[Passage shown]
Racism is heresy. It is a lie in the face of the gospel.

No presentation of the Christian invitation, and no community claiming to embody that invitation, can proclaim "Come to me, all who who are weary and burdened," all the while prepared to impose a hidden screen on anyone who might respond to the invitation. Exclusion = fraud.

Once you've arrived, you may find that the community may not match your needs. You may not agree with their doctrines or their understanding of discipleship; you might find that you or they aren't ready to be mutually accountable according to their own public definitions -- or yours. But your path into the family of faith cannot be blocked by any implication that God's full invitation doesn't apply to you.

So far so good, but can we put these nice theories into practice?

In the American South described by John Perkins -- the place I first got to know in 1975, when I spent a summer with his colleagues at Voice of Calvary in Mendenhall, Mississippi -- the implications were clear and dramatic, as (no doubt) countless church fights along the lines described above by Alston and Dickerson took place.

But exposing racism and all false barriers affects all churches -- even the little village church here in Maine where we prayed for Charlottesville last Sunday. False barriers affect the reputation of the whole Christian community and the universality of its invitation. And, when torch-bearing racists are on the march, some claiming Christian motives, that reputation is understandably under worldwide scrutiny.
[/Passage shown]
[Records shown]
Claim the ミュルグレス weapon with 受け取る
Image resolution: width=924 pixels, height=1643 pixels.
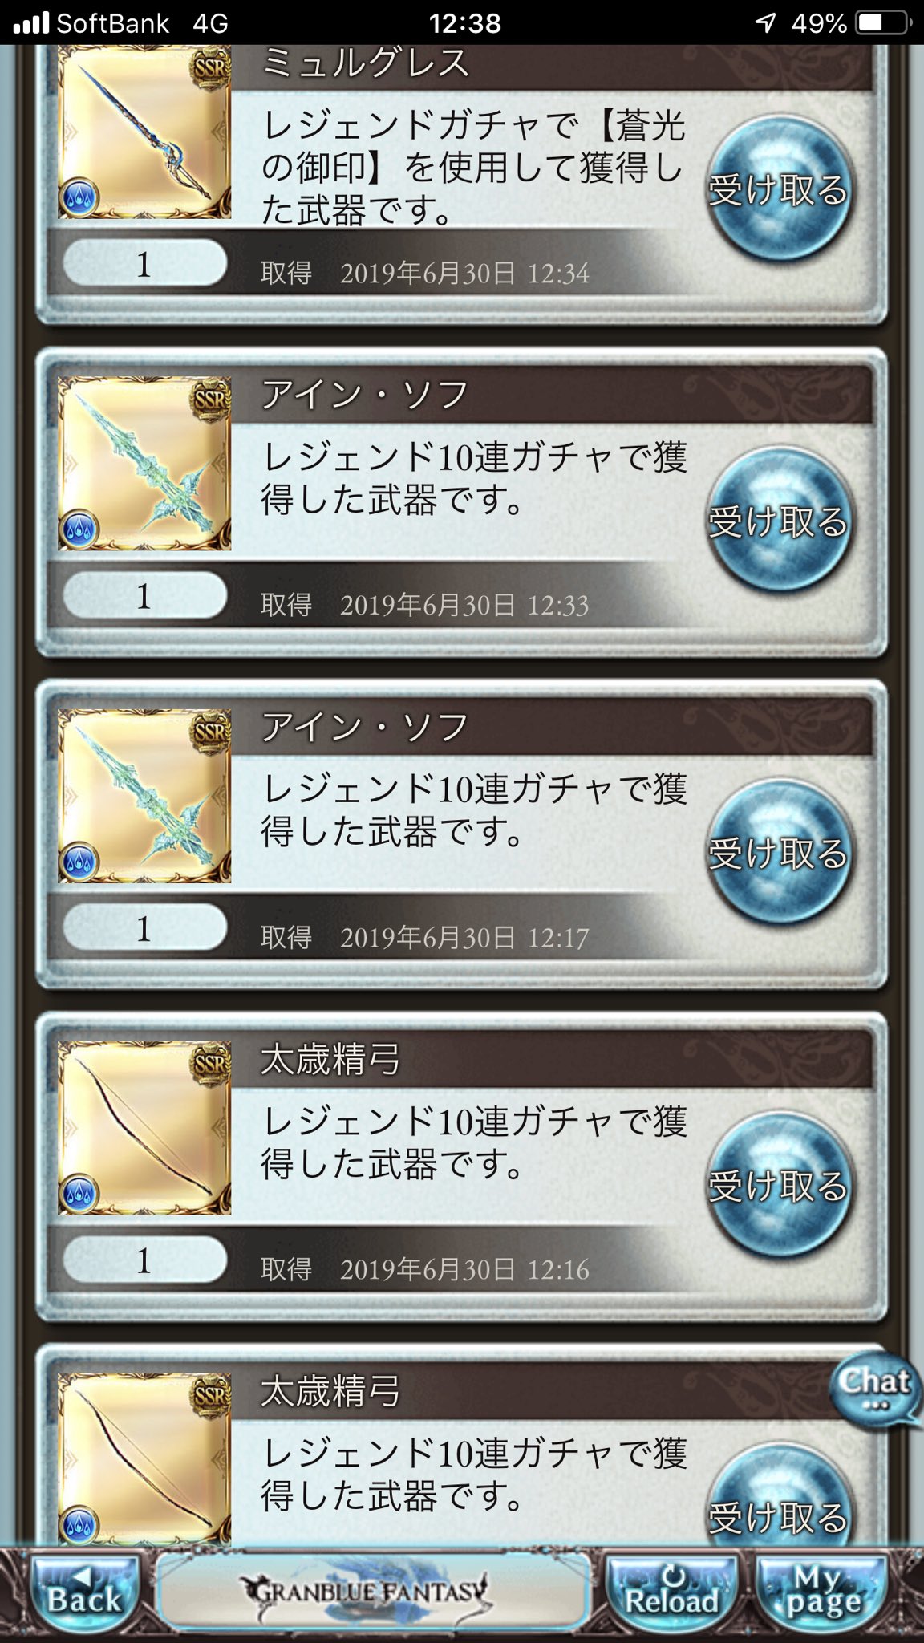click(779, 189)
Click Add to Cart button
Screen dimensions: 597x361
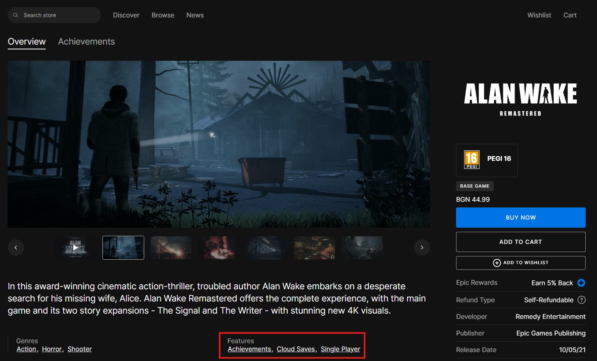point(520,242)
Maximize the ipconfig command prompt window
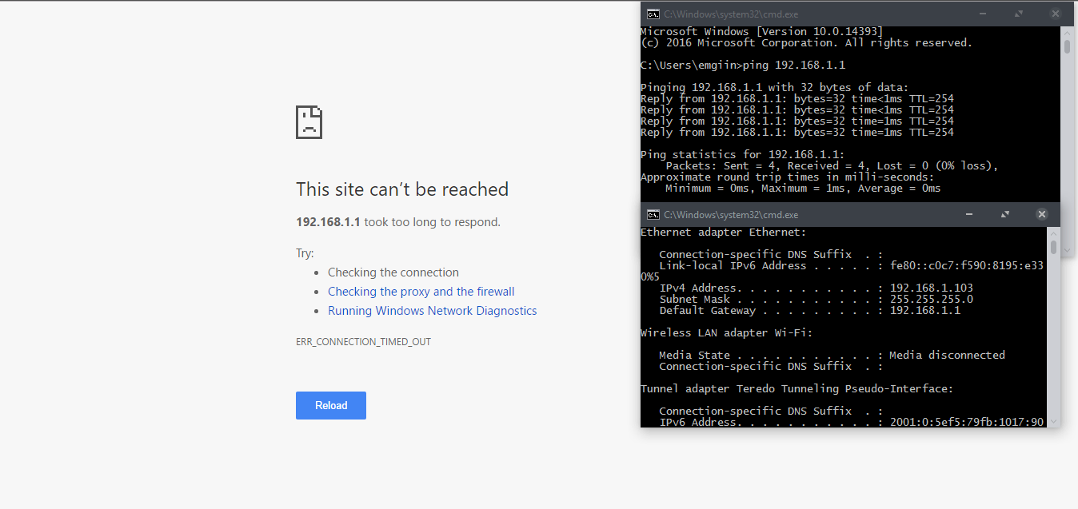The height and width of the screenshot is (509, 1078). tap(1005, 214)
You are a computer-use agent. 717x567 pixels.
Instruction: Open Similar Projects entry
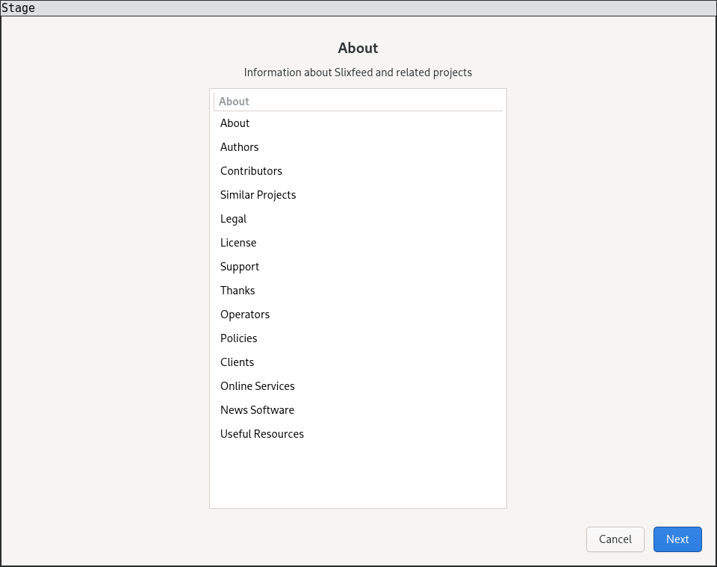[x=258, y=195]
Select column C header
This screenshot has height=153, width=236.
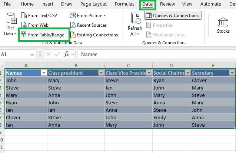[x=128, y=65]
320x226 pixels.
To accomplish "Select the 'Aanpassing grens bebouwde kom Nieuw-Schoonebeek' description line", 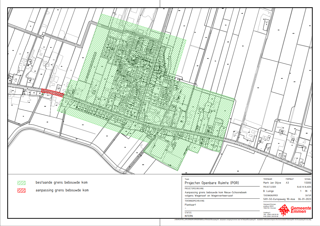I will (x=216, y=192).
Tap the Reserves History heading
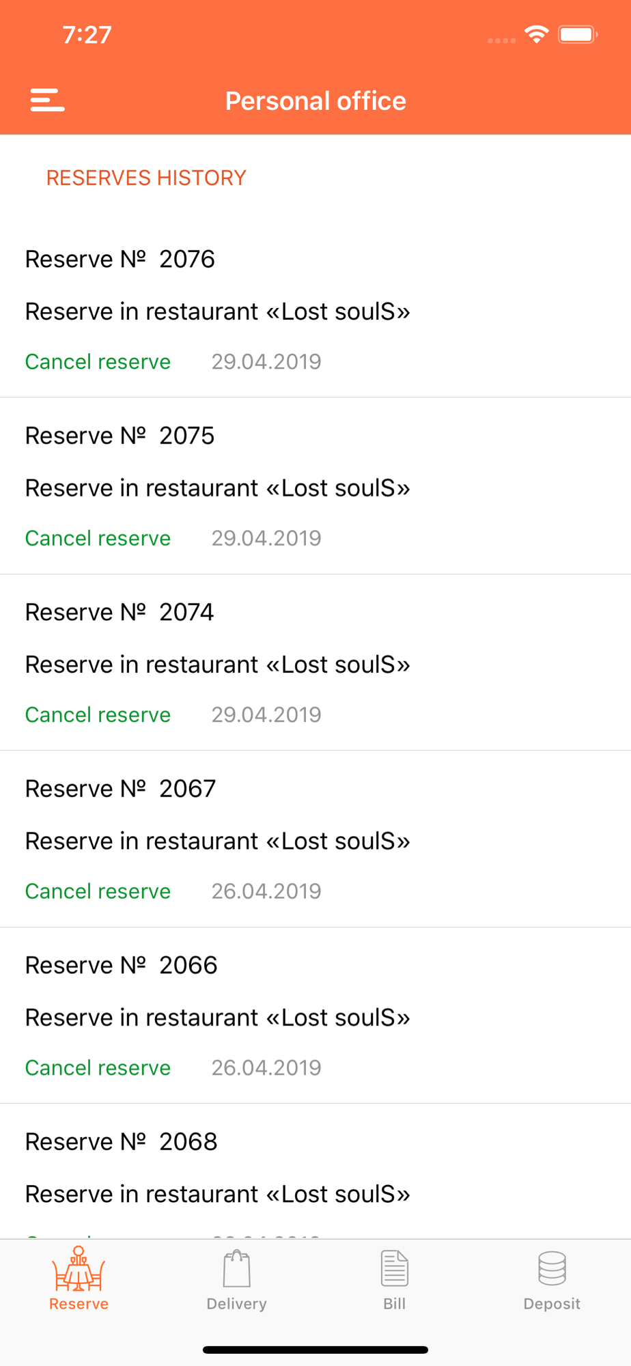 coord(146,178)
[/Records shown]
[Records shown]
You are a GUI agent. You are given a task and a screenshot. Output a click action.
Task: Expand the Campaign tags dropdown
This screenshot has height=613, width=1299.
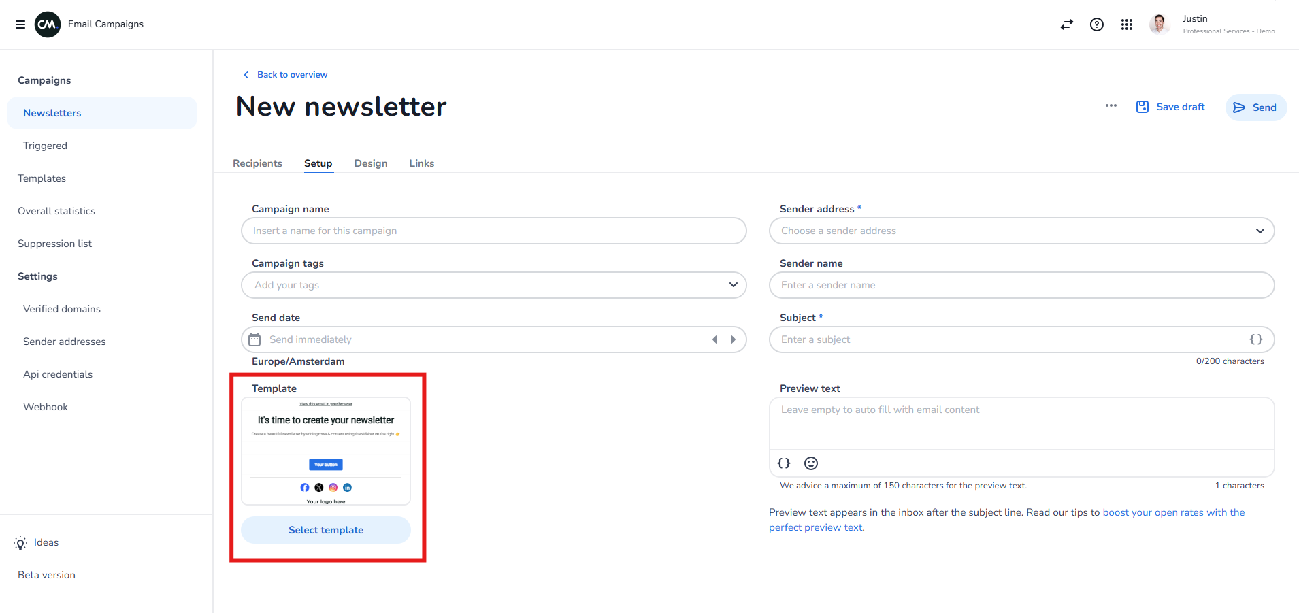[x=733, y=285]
[/Records shown]
[Records shown]
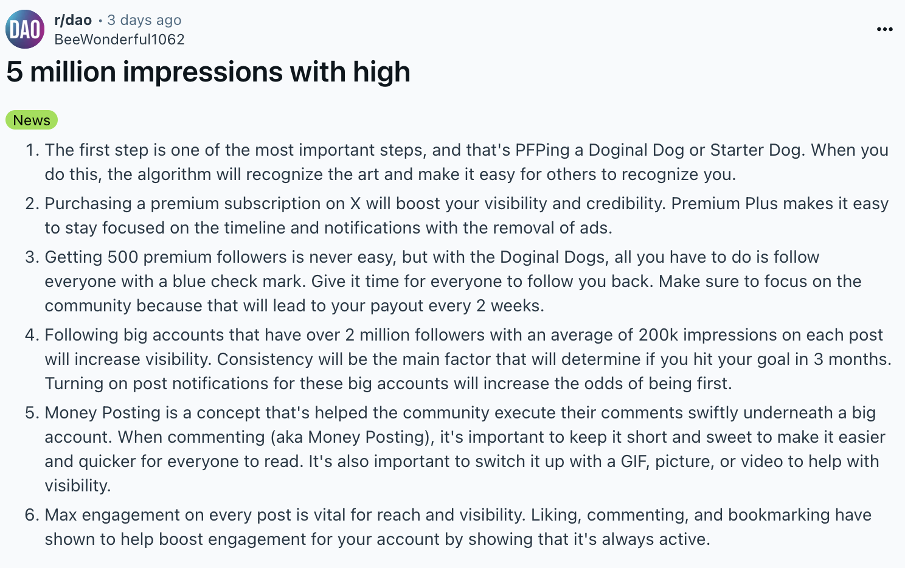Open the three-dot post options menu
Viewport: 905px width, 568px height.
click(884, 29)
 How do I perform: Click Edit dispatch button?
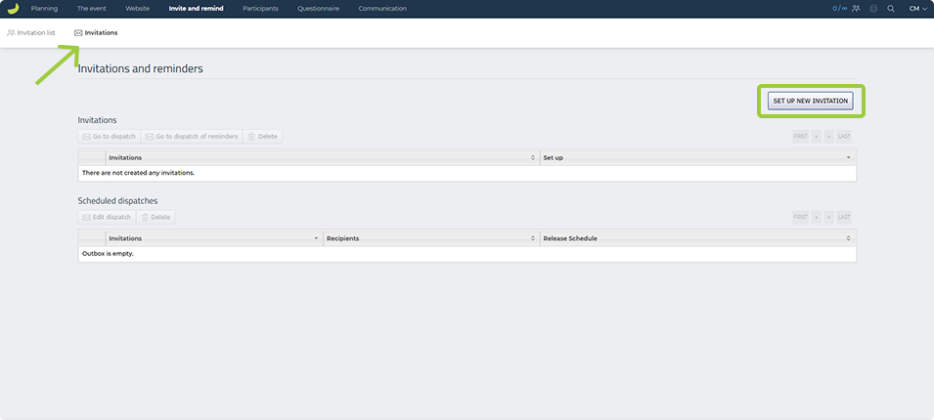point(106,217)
[/Records shown]
**Problems and tasks**
[1] List every surname of a person mentioned in the passage on racism and the church.
[2] Reproduce the passage on racism and the church from "Racism is heresy." to "theories into practice?".
The records have nothing to do with the passage on racism and the church.

**Responses in order**
[1] Perkins, Alston, Dickerson

[2]
Racism is heresy. It is a lie in the face of the gospel.

No presentation of the Christian invitation, and no community claiming to embody that invitation, can proclaim "Come to me, all who who are weary and burdened," all the while prepared to impose a hidden screen on anyone who might respond to the invitation. Exclusion = fraud.

Once you've arrived, you may find that the community may not match your needs. You may not agree with their doctrines or their understanding of discipleship; you might find that you or they aren't ready to be mutually accountable according to their own public definitions -- or yours. But your path into the family of faith cannot be blocked by any implication that God's full invitation doesn't apply to you.

So far so good, but can we put these nice theories into practice?